- His Trials and Tribulations
It has been a year since President John Pombe Magufuli was sworn in as the fifth president of the United Republic of Tanzania.
However, his first year in office has been marked by a number of challenges that tested his government despite what has largely been seen a relatively good start. Following are some of the crises that shook his administration in its early days:
Demolitions in Dar es Salaam
The demolitions early this year targeting more than 8,000 houses built in Dar es Salaam contrary to the city’s 1970s master plan was halted after some residents rushed to court. A few weeks after Dr Magufuli was sworn in, the government moved in and started to demolish houses built in unauthorised. The demolitions followed unusually heavy rains, which left dozens of people dead and wreaked havoc on the city’s fragile infrastructure.
The government had for many years tried to convince poor families to move out of flood-prone areas, but many resisted.
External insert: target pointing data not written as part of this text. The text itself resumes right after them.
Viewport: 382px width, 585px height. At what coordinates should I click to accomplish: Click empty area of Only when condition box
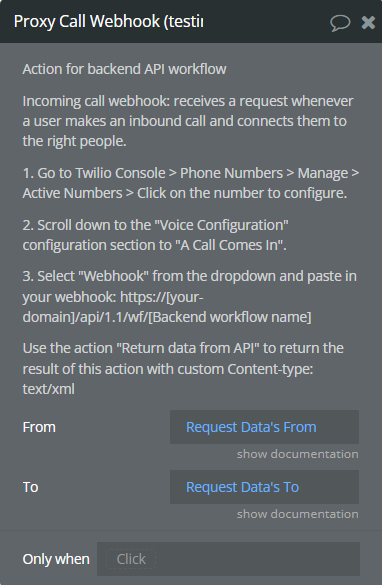point(257,559)
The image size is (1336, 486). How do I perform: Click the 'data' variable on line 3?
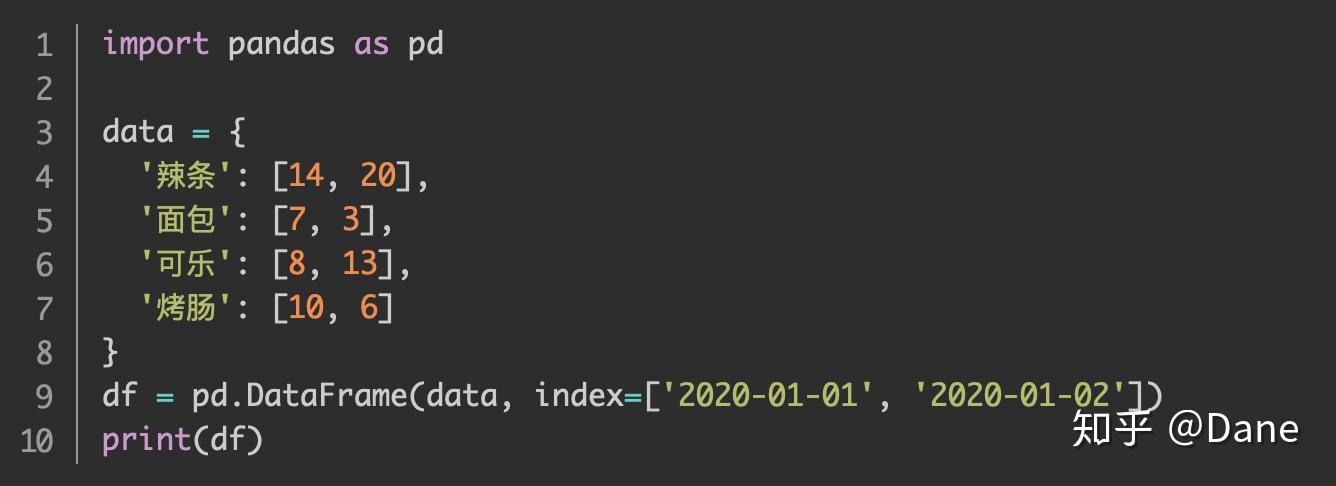pyautogui.click(x=138, y=132)
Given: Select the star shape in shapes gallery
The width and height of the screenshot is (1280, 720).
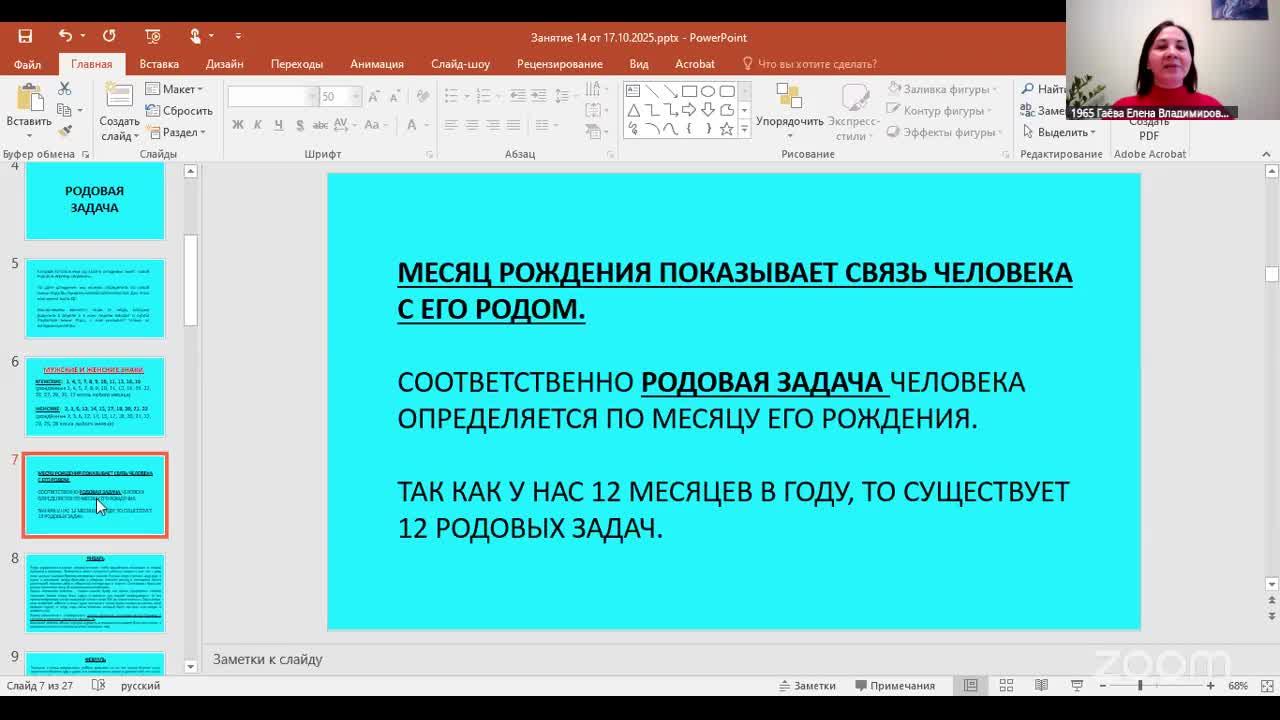Looking at the screenshot, I should click(727, 129).
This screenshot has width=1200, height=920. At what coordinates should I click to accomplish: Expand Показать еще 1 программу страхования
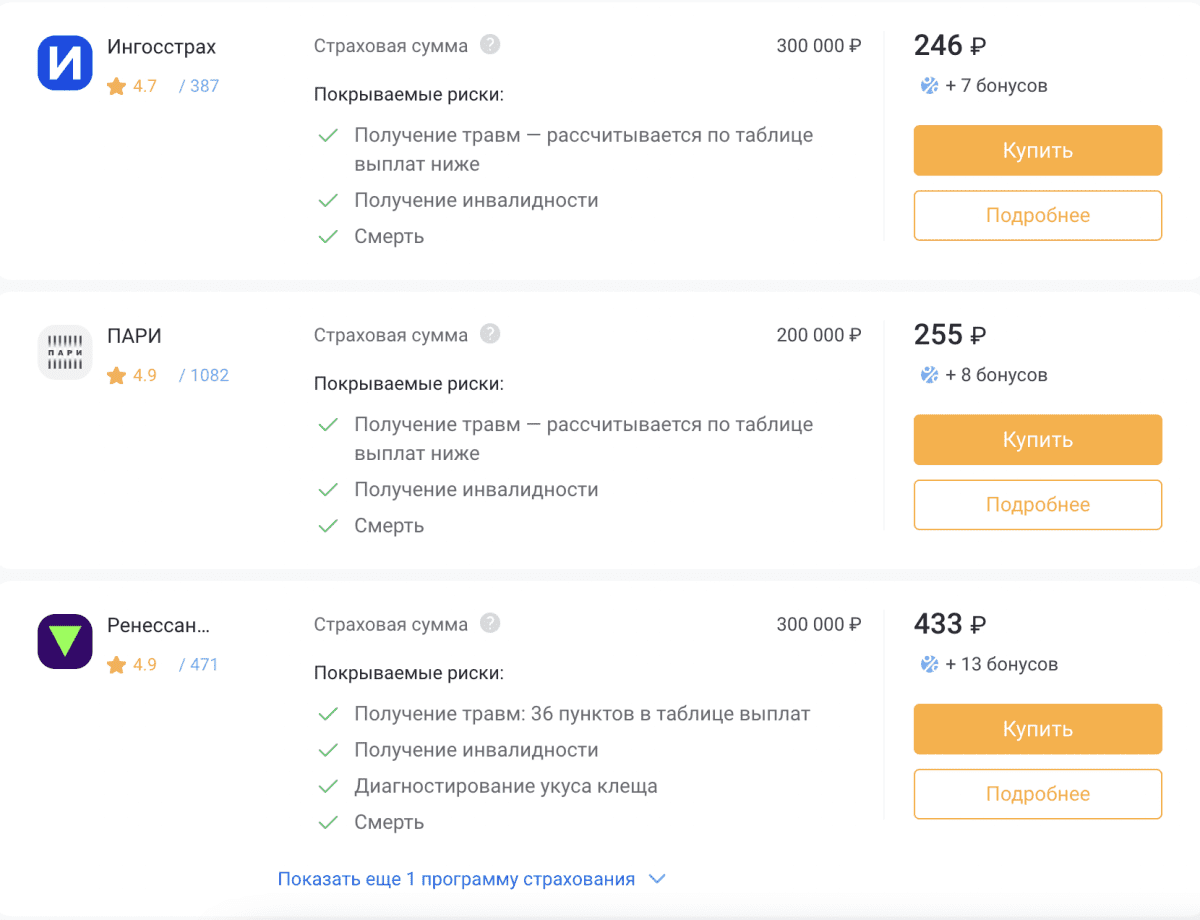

Few had money to buy plots elsewhere and many opted to build houses in risky areas such as the Msimbazi and Kinondoni valleys, which are close to the city centre.
Commentators say the government later viewed the demolitions as an ill-advised move that could alienate voters in the country’s largest and most populous city, coming hot on the heels of a closely contested presidential election.
Tanzania Misses Out on MCC Cash
The Millennium Challenge Corporation (MCC) board revoked Tanzania’s eligibility for nearly $450 million (Sh1 trillion) in funding, dealing a blow to the government’s plan to implement electrification projects in rural areas. The negative vote meant that President Magufuli’s government had to reduce expenditure even further to make funds available for the projects. Although the government has been reluctant to admit it, the fact remains that the withdrawal of MCC support is likely to have a long-term effect on power projects, bearing in mind that it was the largest bilateral funding by any single country.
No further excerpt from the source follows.